The news should please steel producers and workers who support the increased protection. But it won't help U.S. farmers because China has vowed retaliatory tariffs on about $3 billion of their exports because of the duties.
President Donald Trump imposed the new 25 percent tariff on steel and 10 percent tariff on aluminum in March after a Commerce Department investigation that concluded imports of the two metals posed a threat to national security by undermining the long-term viability of steel and aluminum production in the United States.
Trump temporarily exempted seven trading partners from the duties to give them time to agree on some other way, such as a quota, to address U.S. national security concerns about the imports. Since then, the U.S. has struck preliminary deals with South Korea, Brazil, Argentina and Australia but not with the remaining three — the European Union, Canada and Mexico.
Although China is generally blamed for creating global excess capacity in both the steel and aluminum sectors, the United States imports relatively little of the two metals from China because of anti-dumping and countervailing duties already in place, especially for steel.
Last year, the United States imported $976 million worth of steel from China, out of total imports of $29.1 billion, and $1.7 billion worth of aluminum from China, out of total imports of $17.7 billion.
The Wall Street Journal reported on Tuesday that the United States and China had agreed to the broad outlines of a deal that would lift China's retaliatory duties on U.S. agricultural products in exchange for the United States lifting a seven-year ban on Chinese telecommunications giant ZTE doing business with American firms.
That prohibition was imposed last month by the Commerce Secretary Wilbur Ross after ZTE was caught violating the terms of a $1.19 billion penalty agreement for making sales to Iran and North Korea. The ban prompted ZTE to announce earlier this month it was ceasing major business operations.
Mnuchin told Sen. Chris Coons (D-Del.) that the Trump administration was not backpedaling on ZTE, even though Trump had agreed to look into changing the penalty at the request of Chinese President Xi Jinping.

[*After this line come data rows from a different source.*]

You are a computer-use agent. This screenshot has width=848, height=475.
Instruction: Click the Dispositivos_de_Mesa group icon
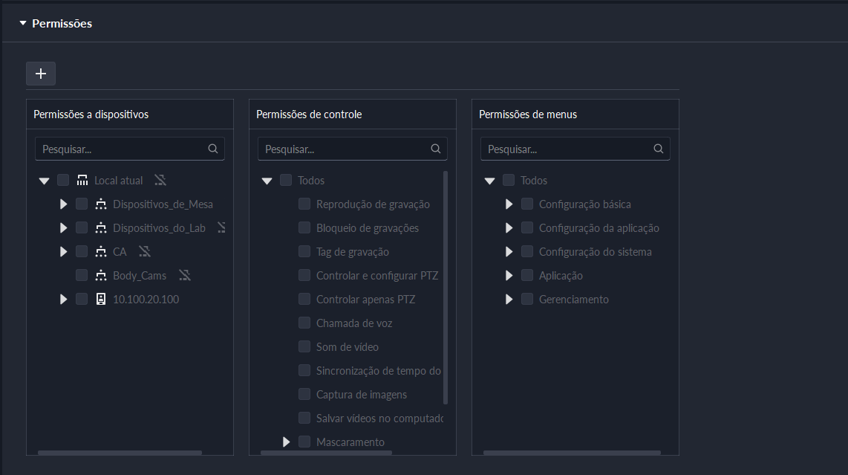(101, 204)
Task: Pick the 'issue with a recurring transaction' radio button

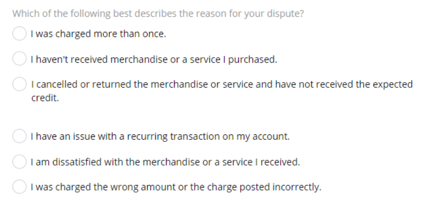Action: coord(19,136)
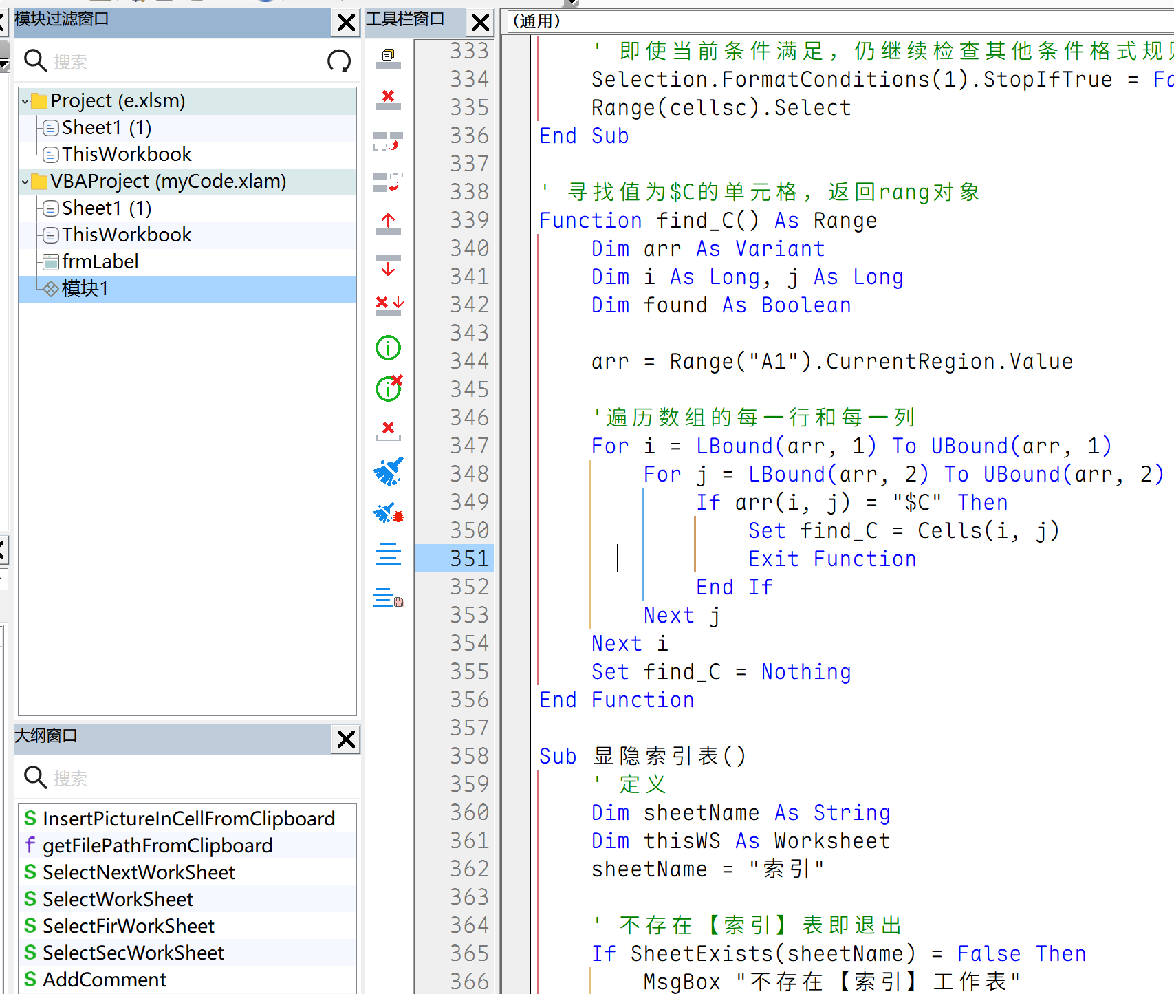Viewport: 1174px width, 994px height.
Task: Close the 大纲窗口 outline panel
Action: 346,739
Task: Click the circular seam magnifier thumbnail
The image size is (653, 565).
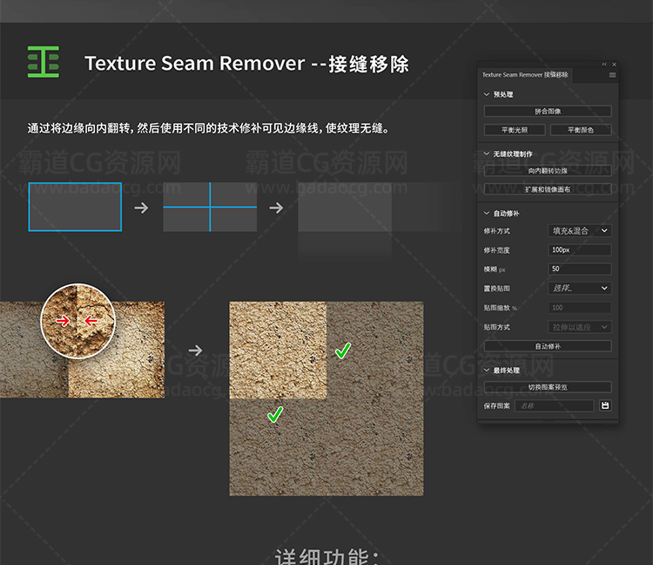Action: tap(78, 321)
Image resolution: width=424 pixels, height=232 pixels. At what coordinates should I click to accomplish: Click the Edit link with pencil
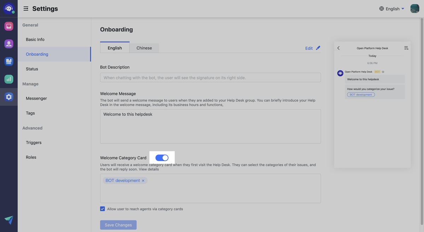point(312,48)
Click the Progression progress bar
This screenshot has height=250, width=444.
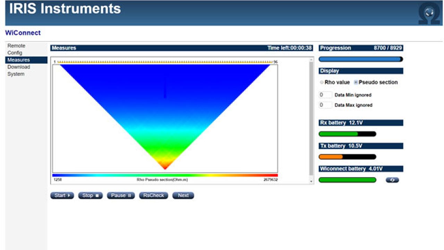pos(361,59)
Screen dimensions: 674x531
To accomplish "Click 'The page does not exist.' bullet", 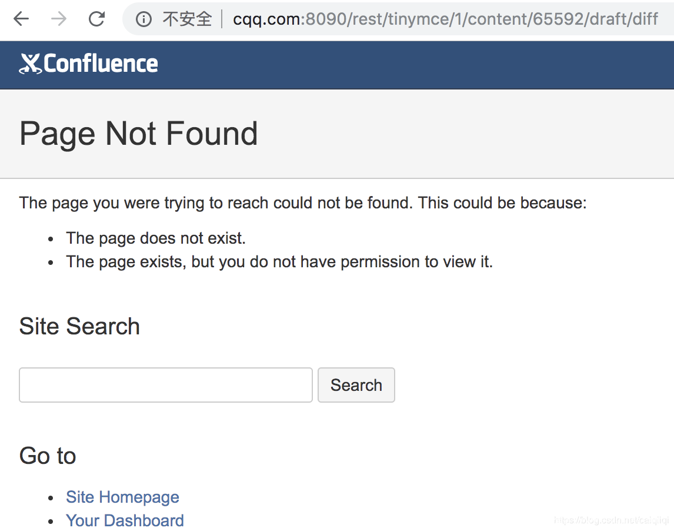I will click(x=156, y=238).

"I can't comment on what the Commerce Department is considering, but I assure you anything that they consider will take into account the very important national security issues and those will be addressed," Mnuchin said. But "the objective was not to put ZTE out of business; the objective was to make sure that they abide by our sanctions program."
Mnuchin and others in the administration have insisted that any relief for ZTE is entirely separate from the broader trade deal being discussed with China. Still, Ross has been charged with negotiating key long-term agricultural and energy contracts with Chinese companies to reduce the bilateral trade deficit.
Planning for that trip in early June comes as his department is considering what, if any, changes to make to the ZTE ban. In addition, Ross faces the challenge of boosting agricultural sales in the face of the retaliatory tariffs.